The lines from the start of the records below through the line containing "Given: Share this extension" are to be copied exactly, both ends included, with nothing added.

/---

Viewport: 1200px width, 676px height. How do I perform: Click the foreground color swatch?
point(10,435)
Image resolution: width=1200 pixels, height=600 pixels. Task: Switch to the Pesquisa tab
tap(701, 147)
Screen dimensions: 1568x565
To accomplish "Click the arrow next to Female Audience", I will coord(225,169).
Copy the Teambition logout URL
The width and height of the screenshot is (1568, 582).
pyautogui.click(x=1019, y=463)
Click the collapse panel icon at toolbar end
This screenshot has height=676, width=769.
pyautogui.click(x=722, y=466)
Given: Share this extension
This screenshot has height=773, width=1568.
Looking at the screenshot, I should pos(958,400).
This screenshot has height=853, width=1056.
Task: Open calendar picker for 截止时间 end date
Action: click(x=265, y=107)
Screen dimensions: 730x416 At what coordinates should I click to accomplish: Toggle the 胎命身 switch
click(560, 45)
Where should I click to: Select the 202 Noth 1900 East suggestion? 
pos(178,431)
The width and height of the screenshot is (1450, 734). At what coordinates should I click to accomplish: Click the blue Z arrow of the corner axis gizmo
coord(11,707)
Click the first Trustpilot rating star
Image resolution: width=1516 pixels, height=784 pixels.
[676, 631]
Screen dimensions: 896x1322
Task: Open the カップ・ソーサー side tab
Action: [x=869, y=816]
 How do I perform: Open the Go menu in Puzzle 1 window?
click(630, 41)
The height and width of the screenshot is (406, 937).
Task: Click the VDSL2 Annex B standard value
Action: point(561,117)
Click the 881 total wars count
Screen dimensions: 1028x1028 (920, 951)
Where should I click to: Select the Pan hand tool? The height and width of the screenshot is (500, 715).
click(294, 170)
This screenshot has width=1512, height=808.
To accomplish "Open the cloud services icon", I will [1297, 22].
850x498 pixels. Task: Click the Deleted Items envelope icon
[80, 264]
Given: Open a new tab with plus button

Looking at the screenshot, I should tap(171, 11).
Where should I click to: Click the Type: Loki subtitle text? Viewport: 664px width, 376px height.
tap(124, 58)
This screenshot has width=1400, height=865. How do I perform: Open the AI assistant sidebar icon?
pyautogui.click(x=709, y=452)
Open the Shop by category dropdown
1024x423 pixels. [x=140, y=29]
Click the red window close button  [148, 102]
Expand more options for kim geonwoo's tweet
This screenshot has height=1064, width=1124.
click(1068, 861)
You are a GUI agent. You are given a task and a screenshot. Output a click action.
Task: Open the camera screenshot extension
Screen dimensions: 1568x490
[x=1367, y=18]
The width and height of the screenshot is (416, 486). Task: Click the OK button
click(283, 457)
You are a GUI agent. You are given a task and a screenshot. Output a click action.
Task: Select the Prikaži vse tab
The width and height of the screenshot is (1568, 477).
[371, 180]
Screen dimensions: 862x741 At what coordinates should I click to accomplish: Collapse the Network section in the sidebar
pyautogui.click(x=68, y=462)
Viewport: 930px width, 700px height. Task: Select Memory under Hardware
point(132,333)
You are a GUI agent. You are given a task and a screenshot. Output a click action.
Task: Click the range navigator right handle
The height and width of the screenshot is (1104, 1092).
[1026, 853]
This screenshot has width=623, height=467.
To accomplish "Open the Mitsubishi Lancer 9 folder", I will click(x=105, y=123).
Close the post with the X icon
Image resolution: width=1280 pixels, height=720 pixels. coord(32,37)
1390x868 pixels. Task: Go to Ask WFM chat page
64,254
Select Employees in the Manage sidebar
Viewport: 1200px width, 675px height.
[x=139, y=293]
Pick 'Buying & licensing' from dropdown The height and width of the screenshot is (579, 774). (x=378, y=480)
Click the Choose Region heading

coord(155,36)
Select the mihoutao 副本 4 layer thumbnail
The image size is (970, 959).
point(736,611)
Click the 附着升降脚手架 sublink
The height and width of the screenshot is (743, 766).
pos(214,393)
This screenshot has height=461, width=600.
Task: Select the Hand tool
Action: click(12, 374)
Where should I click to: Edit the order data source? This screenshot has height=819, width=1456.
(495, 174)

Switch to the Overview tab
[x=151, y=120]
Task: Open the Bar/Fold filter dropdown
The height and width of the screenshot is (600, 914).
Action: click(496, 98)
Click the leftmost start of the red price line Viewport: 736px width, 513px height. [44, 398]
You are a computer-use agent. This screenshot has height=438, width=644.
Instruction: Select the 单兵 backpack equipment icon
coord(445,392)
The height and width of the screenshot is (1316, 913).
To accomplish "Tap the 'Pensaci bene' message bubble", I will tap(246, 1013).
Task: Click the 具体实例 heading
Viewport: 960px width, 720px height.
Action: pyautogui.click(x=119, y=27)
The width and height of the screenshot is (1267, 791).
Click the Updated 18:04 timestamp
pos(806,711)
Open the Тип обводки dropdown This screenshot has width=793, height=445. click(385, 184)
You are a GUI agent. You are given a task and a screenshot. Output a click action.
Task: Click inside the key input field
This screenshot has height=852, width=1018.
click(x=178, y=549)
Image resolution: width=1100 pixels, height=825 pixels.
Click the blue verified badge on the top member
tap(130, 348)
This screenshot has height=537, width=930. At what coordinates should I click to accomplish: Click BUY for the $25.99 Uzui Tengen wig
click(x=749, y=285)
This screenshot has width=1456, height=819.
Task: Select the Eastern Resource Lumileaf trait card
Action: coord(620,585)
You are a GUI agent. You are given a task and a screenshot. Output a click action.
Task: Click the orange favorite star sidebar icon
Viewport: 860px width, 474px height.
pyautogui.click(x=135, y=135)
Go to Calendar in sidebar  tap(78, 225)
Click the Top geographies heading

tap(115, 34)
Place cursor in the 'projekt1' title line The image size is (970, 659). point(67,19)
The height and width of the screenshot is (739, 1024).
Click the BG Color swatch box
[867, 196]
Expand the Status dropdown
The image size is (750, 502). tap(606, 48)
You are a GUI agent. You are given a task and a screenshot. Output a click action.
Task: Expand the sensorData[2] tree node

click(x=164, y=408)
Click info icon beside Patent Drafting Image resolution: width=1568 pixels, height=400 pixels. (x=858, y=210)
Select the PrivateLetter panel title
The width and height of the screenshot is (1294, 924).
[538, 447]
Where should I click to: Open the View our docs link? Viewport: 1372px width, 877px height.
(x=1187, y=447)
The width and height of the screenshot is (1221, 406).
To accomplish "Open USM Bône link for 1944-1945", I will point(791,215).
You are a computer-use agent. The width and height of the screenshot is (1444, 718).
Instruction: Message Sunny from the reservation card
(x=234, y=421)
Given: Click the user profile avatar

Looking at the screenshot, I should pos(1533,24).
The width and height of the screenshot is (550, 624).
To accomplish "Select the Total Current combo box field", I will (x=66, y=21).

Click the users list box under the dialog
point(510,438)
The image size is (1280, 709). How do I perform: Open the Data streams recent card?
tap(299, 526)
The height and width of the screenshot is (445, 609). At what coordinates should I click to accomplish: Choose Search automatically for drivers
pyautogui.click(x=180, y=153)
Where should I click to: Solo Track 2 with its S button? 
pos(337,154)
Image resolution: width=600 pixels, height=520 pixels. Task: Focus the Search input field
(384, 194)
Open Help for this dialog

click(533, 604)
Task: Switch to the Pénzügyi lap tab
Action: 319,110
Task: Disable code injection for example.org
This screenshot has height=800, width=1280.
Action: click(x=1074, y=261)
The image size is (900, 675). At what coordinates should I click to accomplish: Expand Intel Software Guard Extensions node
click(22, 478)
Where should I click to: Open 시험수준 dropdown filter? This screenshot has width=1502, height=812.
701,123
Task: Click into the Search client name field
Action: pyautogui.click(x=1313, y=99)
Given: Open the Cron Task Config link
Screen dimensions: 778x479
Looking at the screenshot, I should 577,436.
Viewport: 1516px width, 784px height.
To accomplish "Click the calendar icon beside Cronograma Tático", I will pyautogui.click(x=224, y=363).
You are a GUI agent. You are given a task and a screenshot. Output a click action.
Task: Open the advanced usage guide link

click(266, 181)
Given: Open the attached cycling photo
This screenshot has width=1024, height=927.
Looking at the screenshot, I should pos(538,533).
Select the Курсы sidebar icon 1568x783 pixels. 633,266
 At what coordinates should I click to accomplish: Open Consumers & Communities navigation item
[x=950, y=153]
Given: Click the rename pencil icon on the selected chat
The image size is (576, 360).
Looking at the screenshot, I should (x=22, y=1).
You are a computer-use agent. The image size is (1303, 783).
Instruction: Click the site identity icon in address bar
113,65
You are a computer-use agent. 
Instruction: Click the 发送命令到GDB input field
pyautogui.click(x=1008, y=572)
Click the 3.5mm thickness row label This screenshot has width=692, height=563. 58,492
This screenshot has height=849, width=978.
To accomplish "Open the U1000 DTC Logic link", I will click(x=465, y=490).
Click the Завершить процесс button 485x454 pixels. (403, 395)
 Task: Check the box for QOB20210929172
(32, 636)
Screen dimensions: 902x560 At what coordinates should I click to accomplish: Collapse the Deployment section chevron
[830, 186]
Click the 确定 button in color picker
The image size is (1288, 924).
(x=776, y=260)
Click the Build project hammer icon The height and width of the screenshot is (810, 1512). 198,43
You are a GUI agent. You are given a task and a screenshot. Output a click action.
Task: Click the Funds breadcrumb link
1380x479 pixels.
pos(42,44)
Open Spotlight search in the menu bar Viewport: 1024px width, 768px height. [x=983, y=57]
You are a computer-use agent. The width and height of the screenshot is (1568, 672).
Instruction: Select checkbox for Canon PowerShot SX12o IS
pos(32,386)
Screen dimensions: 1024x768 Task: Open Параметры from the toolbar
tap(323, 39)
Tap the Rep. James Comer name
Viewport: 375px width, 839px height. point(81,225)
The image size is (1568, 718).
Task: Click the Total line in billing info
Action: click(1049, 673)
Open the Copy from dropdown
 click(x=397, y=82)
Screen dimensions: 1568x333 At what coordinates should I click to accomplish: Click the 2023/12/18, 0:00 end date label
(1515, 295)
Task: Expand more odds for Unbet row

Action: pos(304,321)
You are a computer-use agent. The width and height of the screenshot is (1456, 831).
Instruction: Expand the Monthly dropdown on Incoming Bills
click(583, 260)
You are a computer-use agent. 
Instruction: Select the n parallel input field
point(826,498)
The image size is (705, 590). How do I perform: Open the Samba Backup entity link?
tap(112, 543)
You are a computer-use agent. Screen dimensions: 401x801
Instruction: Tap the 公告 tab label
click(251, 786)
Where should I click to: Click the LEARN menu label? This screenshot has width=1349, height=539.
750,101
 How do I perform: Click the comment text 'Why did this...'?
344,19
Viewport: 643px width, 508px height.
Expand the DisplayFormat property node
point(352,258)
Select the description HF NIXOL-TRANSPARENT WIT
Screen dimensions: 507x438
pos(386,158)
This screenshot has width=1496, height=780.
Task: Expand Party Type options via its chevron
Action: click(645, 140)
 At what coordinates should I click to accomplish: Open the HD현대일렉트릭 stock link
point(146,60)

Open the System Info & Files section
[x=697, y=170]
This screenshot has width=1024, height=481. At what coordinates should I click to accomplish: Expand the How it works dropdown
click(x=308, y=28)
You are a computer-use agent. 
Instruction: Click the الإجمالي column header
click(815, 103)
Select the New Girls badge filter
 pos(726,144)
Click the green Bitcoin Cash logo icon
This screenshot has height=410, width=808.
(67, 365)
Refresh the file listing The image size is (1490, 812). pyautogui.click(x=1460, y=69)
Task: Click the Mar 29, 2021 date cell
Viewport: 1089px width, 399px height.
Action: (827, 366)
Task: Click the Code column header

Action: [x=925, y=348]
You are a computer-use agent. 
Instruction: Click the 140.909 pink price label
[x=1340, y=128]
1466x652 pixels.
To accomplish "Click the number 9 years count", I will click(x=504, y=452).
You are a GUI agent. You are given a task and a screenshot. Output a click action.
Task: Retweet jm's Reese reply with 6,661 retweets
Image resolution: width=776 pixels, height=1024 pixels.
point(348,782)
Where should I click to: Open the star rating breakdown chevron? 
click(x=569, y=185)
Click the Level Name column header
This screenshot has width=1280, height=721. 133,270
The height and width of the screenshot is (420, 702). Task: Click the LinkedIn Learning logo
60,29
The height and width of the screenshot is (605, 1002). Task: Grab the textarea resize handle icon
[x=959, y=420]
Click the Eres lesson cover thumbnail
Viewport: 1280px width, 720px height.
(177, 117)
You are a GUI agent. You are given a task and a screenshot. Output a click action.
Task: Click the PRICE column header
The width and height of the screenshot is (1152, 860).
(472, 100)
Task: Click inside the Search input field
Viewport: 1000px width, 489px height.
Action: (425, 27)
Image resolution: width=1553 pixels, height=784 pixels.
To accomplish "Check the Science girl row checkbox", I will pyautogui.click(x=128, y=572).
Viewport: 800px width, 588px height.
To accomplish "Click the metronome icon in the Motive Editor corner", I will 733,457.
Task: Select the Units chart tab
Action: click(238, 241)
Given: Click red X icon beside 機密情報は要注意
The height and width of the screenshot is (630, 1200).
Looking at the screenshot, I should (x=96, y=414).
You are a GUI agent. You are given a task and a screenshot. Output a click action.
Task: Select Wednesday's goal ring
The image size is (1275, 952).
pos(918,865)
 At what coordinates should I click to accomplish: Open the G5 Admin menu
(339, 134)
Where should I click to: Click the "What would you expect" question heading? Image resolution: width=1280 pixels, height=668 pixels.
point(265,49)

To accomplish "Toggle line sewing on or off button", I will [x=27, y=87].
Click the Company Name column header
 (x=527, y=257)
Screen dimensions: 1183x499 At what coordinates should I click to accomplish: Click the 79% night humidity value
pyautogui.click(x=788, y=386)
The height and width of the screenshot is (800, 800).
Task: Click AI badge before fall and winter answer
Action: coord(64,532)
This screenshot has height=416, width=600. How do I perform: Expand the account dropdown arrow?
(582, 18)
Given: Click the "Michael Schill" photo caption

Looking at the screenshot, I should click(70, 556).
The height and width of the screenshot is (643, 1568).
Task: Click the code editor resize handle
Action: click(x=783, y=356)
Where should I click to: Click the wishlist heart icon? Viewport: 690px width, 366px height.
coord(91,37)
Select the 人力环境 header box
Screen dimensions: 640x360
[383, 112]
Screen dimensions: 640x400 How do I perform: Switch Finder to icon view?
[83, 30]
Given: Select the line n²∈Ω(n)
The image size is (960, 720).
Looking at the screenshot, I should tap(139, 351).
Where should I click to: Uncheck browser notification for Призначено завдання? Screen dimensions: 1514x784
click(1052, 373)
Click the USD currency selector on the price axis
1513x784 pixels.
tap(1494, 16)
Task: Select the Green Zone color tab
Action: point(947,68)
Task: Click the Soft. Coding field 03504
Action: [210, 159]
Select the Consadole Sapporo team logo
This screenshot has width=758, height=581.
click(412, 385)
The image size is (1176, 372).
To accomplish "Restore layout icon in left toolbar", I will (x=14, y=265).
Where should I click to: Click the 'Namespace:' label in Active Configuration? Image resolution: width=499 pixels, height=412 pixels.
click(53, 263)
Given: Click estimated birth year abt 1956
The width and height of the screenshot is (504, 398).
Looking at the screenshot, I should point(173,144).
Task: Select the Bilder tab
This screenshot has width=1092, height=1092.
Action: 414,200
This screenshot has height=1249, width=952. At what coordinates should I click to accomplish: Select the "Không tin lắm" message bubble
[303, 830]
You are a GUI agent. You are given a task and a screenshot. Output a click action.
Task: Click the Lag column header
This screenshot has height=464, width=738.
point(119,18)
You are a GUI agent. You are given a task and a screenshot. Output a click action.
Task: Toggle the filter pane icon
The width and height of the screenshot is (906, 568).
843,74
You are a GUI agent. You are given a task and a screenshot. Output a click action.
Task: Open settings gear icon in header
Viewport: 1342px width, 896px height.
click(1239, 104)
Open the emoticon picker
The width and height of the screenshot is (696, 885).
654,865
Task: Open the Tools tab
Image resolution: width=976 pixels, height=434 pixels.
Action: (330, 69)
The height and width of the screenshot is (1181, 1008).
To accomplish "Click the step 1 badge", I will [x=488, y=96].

\---

* [Output for this task]:
Viewport: 1200px width, 676px height. How do I perform: Click the foreground color swatch?
point(10,435)
Image resolution: width=1200 pixels, height=600 pixels. Task: Switch to the Pesquisa tab
tap(701, 147)
Screen dimensions: 1568x565
To accomplish "Click the arrow next to Female Audience", I will coord(225,169).
Copy the Teambition logout URL
The width and height of the screenshot is (1568, 582).
pyautogui.click(x=1019, y=463)
Click the collapse panel icon at toolbar end
This screenshot has height=676, width=769.
pyautogui.click(x=722, y=466)
Given: Share this extension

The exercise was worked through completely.